## Required task
Please pull out every line of the rows below that contains the string "menu", matching its case exactly.

☆ ☆ ☆ ☆ ☆

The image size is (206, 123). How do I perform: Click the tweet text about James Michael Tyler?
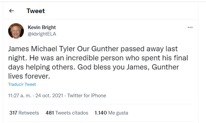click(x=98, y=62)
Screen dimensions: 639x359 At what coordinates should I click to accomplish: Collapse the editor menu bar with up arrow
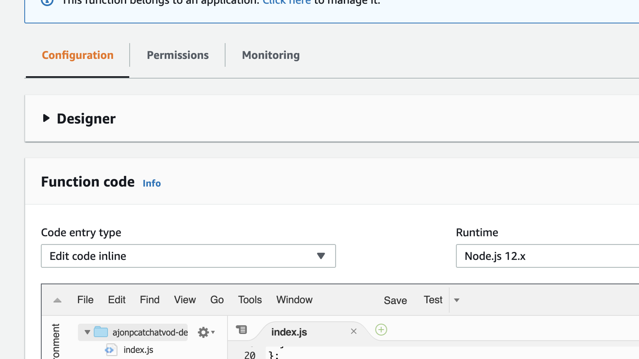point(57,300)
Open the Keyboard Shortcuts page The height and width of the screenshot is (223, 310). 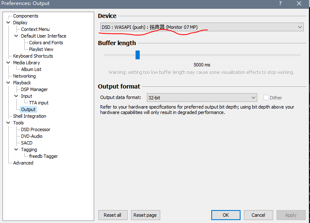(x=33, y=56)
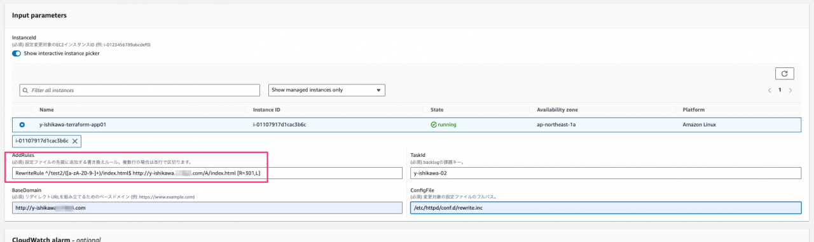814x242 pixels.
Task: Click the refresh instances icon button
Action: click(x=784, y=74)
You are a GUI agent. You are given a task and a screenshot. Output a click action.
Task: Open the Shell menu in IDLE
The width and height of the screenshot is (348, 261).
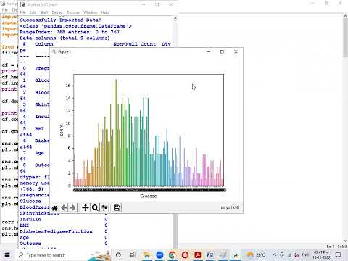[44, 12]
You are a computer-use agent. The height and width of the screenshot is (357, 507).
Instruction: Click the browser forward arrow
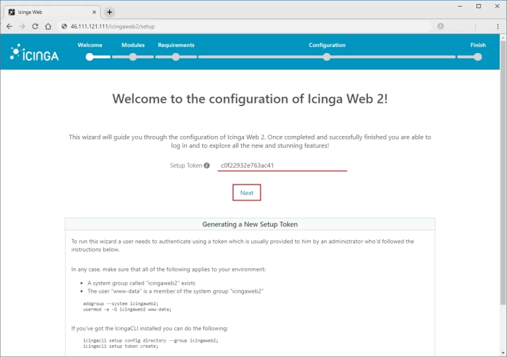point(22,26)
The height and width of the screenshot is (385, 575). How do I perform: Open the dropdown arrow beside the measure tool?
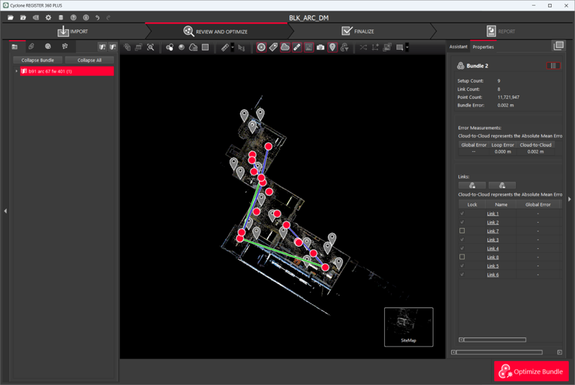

☆ ☆ ☆ ☆ ☆

## Result for this exercise
Screen dimensions: 639x359 At what coordinates should I click to accomplish: Collapse the editor menu bar with up arrow
Task: Open the Shell menu in IDLE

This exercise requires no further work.